Children who previously had Covid-19 or the inflammatory condition MIS-C, associated with the virus, are not protected against the newer Omicron variant, finds a study. The study, published in Nature Communications, showed that vaccination does afford protection. Though Covid was rare and mild in children, some of those infected faced severe multisystem inflammatory syndrome (MIS). The US Centers for Disease Control and Prevention (CDC) defines MIS-C as a condition where different body parts can become inflamed, including the heart, lungs, kidneys, brain, skin, eyes, or gastrointestinal organs.

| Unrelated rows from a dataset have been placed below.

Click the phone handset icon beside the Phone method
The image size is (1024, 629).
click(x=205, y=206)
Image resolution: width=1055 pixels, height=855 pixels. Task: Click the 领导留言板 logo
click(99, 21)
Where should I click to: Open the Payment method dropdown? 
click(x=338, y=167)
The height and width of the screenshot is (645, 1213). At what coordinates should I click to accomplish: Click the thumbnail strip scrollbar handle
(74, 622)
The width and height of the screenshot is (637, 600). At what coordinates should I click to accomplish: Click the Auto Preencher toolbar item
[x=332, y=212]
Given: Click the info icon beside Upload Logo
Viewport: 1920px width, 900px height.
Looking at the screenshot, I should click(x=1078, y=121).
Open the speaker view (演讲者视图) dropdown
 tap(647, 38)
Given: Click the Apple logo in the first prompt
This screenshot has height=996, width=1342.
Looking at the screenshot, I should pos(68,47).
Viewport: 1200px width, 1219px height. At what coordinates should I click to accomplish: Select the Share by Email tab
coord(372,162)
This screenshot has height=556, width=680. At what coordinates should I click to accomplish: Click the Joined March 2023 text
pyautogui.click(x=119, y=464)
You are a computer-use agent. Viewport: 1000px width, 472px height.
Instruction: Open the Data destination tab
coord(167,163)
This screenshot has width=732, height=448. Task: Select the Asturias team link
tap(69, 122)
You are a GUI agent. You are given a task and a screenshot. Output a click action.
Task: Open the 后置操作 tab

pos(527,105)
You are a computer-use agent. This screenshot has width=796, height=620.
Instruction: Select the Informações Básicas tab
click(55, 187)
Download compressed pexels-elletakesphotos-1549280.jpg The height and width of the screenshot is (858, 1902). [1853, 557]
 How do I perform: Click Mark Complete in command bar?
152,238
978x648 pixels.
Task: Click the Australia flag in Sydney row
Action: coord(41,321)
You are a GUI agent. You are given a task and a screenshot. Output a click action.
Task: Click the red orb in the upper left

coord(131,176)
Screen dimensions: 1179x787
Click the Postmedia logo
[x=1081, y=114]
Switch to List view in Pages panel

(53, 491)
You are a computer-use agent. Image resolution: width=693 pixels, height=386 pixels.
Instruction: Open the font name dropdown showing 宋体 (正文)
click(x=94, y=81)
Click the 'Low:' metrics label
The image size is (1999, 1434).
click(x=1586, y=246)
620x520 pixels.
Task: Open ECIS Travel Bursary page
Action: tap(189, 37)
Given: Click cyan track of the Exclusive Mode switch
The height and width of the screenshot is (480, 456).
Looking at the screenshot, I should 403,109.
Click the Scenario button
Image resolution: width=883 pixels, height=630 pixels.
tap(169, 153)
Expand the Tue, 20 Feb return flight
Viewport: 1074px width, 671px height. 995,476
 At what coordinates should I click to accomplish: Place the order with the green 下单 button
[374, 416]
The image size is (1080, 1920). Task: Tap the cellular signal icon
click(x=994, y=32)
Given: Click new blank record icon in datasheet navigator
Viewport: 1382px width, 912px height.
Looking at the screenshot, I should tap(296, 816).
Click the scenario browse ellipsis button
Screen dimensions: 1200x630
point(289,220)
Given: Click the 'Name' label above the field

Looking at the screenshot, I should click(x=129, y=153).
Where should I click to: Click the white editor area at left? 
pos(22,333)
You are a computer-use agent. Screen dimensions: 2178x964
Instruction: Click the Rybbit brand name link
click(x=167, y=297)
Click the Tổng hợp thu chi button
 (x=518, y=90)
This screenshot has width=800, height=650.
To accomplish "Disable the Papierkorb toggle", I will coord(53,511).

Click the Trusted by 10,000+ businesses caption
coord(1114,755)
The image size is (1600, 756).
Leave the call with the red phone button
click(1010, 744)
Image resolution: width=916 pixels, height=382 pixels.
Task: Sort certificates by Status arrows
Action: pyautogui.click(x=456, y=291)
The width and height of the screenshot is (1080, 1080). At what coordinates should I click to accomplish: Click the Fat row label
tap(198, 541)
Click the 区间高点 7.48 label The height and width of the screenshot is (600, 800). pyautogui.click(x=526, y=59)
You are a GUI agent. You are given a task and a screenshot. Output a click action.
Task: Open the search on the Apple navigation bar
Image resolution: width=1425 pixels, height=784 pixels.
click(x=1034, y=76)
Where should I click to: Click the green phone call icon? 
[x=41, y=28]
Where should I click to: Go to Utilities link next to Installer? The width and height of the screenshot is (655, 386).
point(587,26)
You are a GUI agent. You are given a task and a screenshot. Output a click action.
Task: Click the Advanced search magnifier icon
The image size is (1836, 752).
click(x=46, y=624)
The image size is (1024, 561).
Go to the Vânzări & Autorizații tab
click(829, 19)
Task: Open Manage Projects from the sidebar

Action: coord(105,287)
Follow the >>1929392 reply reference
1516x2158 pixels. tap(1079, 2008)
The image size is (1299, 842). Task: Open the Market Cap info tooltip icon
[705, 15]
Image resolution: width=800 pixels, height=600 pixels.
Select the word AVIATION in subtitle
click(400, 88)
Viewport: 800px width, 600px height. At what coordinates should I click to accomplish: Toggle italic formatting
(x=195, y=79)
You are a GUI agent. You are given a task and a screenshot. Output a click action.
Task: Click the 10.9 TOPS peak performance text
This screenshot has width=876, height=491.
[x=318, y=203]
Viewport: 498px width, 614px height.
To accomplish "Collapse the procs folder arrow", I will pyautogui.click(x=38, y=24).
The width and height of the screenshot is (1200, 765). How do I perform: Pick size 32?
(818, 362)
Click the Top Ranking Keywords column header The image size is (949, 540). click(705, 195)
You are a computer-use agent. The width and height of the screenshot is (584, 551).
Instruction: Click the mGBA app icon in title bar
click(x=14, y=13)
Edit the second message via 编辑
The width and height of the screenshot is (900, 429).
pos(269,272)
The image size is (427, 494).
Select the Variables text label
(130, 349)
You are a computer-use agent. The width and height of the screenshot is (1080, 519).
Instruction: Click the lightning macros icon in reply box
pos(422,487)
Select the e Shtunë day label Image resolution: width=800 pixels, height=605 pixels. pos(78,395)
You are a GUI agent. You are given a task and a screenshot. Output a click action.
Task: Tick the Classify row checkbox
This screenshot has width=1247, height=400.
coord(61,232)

"I hear parents say, 'Oh, my kid had Covid last year'. But we found that antibodies produced by prior infections in children don't neutralise Omicron, meaning that unvaccinated children remain susceptible to Omicron," said Adrienne Randolph, from the Boston Children's Hospital.
The researchers obtained blood samples from 62 children and adolescents hospitalised with severe Covid, 65 children and adolescents hospitalised with MIS-C, and 50 outpatients who had recovered from mild Covid-19. All the samples were taken during 2020 and early 2021, before the emergence of the Omicron variant.
In the laboratory, they exposed the samples to a pseudovirus (derived from SARS-CoV-2, but stripped of its virulence), and measured how well antibodies in the samples were able to neutralise five different SARS-CoV-2 variants of concern: Alpha, Beta, Gamma, Delta, and Omicron.
Overall, children and adolescents showed some loss of antibody cross-neutralisation against all five variants, but the loss was most pronounced for Omicron.
"Omicron is very different from previous variants, with many mutations on the spike protein, and this work confirms that it is able to evade the antibody response," Randolph said. "Unvaccinated children remain susceptible."
In contrast, children who had received two doses of Covid-19 vaccine showed higher neutralising antibody titers against the five variants, including Omicron.
Randolph hopes these data will encourage parents to have their children and teenagers vaccinated. An the Food and Drug Administration panel will meet on June 15 to consider authorisation of Covid vaccines for children under age 5.